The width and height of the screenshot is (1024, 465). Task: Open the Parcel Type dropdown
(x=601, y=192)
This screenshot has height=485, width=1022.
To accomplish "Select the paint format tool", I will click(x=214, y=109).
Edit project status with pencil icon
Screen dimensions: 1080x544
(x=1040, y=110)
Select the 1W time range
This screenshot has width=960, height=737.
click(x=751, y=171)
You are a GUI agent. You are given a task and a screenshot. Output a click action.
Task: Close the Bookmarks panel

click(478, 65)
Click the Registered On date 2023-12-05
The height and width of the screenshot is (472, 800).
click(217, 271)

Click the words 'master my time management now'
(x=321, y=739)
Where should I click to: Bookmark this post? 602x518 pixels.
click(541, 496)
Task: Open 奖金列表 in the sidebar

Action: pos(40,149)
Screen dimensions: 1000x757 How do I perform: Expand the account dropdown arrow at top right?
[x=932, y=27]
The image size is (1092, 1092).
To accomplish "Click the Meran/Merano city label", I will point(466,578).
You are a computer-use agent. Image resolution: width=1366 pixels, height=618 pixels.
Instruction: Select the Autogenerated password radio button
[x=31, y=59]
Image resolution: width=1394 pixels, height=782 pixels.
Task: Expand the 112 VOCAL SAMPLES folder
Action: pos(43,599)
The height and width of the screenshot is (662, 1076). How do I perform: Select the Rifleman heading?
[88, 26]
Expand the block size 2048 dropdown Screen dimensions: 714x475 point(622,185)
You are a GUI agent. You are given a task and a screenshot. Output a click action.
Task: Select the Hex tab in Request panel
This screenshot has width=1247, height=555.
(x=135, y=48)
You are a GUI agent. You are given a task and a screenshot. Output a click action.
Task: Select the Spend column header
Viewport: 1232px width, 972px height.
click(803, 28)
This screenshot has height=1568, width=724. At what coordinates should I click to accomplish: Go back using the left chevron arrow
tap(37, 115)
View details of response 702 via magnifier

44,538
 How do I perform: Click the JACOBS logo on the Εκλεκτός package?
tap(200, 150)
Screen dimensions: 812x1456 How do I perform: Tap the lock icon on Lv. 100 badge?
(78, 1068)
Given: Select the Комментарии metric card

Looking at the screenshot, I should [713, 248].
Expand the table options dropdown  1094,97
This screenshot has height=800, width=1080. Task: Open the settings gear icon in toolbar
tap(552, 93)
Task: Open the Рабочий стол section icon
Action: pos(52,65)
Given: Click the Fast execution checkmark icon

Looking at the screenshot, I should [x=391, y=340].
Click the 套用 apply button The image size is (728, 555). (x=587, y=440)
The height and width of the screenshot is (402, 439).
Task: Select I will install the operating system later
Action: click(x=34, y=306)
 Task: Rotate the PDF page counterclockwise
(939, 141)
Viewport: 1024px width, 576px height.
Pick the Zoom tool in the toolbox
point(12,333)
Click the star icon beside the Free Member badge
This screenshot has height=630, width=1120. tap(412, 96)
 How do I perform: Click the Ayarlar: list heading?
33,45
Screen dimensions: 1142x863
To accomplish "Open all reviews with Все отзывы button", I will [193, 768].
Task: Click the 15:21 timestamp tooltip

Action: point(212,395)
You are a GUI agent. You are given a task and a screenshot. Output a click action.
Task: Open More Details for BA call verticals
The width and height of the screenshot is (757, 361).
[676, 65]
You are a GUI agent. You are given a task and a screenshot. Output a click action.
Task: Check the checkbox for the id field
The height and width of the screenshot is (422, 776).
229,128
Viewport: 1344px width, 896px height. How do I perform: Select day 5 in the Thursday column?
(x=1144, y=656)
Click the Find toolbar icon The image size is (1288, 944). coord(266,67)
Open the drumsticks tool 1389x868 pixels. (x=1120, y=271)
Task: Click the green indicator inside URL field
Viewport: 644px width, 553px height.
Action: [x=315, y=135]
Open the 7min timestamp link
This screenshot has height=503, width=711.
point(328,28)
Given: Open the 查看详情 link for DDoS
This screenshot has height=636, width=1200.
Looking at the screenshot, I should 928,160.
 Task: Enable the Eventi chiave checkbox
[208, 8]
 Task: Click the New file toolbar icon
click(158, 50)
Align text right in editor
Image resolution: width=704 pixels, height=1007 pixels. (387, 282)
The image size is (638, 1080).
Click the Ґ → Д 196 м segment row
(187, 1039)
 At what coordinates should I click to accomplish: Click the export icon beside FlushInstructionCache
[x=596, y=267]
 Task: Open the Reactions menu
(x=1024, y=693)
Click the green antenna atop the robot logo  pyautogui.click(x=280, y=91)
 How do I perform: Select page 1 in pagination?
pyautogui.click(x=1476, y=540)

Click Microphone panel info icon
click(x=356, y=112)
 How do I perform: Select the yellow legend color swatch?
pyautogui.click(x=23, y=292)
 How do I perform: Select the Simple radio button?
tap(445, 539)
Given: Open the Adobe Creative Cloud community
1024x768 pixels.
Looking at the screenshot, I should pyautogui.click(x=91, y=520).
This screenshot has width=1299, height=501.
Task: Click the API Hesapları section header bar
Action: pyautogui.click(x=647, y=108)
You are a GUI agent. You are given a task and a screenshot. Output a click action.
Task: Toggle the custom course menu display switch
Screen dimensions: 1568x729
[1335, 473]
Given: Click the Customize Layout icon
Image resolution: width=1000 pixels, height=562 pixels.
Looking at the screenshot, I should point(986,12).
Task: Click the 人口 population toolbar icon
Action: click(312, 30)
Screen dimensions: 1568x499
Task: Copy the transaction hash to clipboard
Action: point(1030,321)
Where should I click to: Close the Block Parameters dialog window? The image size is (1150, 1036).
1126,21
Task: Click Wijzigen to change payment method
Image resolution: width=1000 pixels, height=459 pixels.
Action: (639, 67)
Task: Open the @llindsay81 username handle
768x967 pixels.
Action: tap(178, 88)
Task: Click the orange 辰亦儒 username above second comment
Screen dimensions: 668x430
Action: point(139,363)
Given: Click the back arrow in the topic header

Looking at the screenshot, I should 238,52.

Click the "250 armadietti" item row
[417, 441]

▬▬▬

▸ **Brief**
Report each line of the material above where the word "field" appears.

▸ **Solved exercise**
Task: Check the checkbox for the id field
Task: Click the green indicator inside URL field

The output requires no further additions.